ABOUT THIS EXERCISE => Render as a JSON list of strings, one per line and omitting blank lines, the records from the start through the line containing "background-window-icon is located", including both. Leave out the pictures.

EXERCISE DATA =>

-- Opening Marker --

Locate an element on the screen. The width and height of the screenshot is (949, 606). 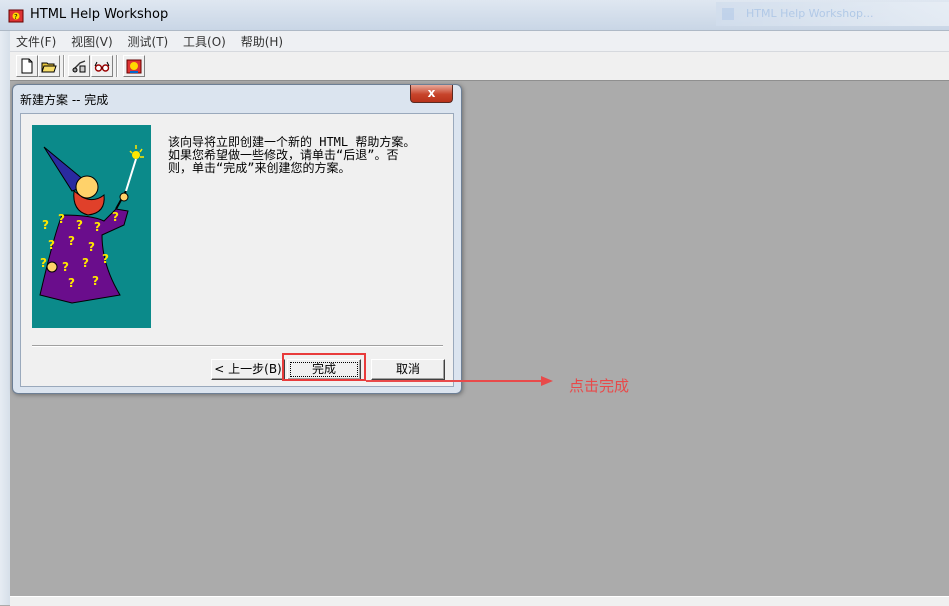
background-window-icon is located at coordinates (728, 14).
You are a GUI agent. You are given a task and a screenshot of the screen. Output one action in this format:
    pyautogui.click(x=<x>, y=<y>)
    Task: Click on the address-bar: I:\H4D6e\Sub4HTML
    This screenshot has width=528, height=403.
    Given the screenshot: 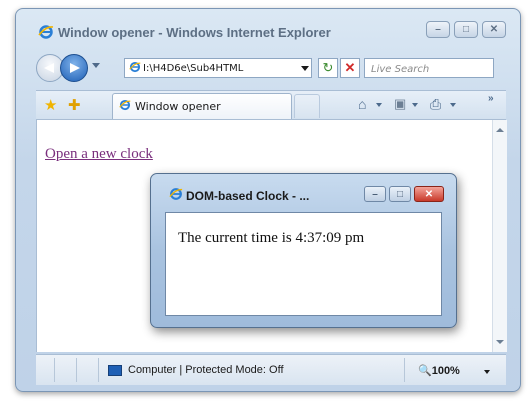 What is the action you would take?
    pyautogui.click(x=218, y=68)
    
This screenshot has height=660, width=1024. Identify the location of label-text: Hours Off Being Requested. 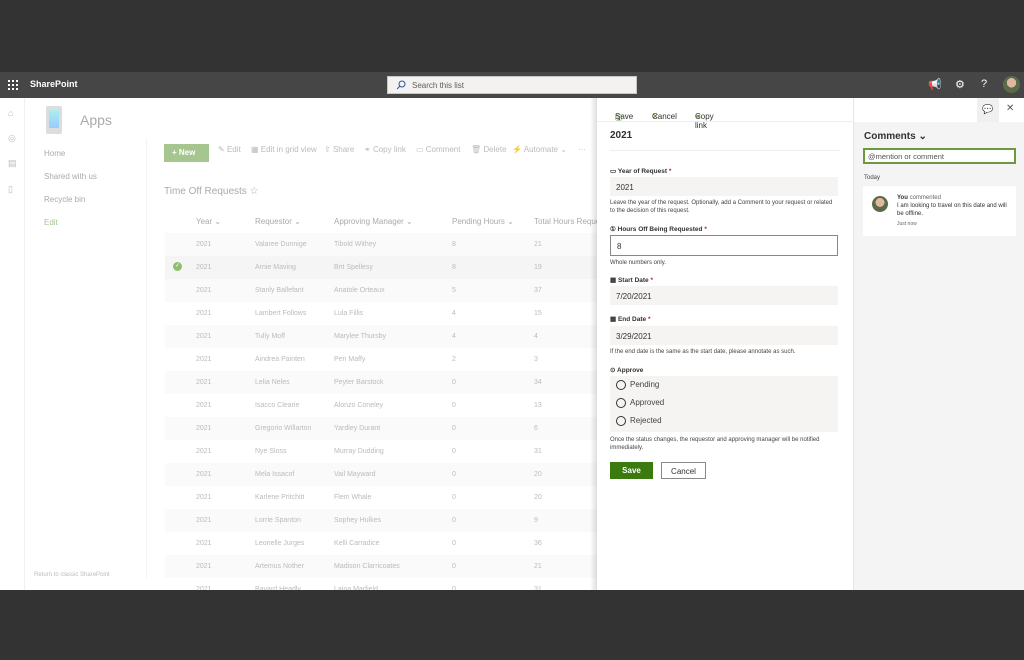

-- Closing Marker --

EXPECTED ANSWER =>
[
  "Locate an element on the screen. The width and height of the screenshot is (949, 606). ",
  "background-window-icon is located at coordinates (728, 14)."
]